MANHATTAN BEACH, Calif. – Being able to surf during the pandemic is a feeling Bailey Butler couldn’t help but feel grateful for.

“It’s amazing. It’s exhilarating. I love it because it’s a big rush,” Butler said.


What You Need To Know

  • CampSurf went financially into debt during closure

  • Reopened with safety modifications to keep surfers, day campers and instructors safe

  • Added measures including hand sanitizing stations, disinfecting surfboards after each use, limited day camp groups

  • Day camps like CampSurf reopened in mid-June as LA County reinstated Summer Use Licenses


Butler is one of many students who surfs with CampSurf’s day camps each year in the El Porto area of Manhattan Beach. This year, however, due to Los Angeles County’s COVID-19 restrictions, the season's Summer Use Licenses that surf camps need to operate on the beach were suspended until the middle of June.

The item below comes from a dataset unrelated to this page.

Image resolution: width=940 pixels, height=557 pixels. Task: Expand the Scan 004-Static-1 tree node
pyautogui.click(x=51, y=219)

“I’m glad it reopened because it just makes it a lot easier to get through quarantine with having stuff to do,” Butler said.

The months-long closure caused CampSurf, like many other businesses, to go financially into the red. When Los Angeles County allowed day camps to reopen with modifications in mid-June, they saw a chance to rebuild what they lost as the demand for private surf lessons surged.

To keep surfers, day campers and instructors like Connor Bennett safe, the camp added hand sanitizing stations, limited the amount of day campers, and required instructors to wear masks when not in the water. They also mandated disinfecting surfboards after each use and maintaining recommended social distancing.

These few extra steps are helping everyone who's taking part in the camp get back in the water safely.

“We’re all very happy to get back down here and getting to teach kids and I think it’s best for everybody that things like this kind of do remain open,” Bennett said.




With students continue distance learning in the fall, CampSurf plans to extend some of its services into October, but until then, it’s a welcome escape from the impacts of this pandemic for Butler.

“It’s been a little different wearing a mask to come down here. I’ve never really had to do that before. But I mean it’s all worth it. Because if it’s helping us stay safe then we can have opportunities to do more things,” Butler said.

While the reopening helped businesses like CampSurf attempt to recover what they had lost, Butler, Bennett, and CampSurf will continue to do everything they can to continue riding out the waves of uncertainty, safely, in the water.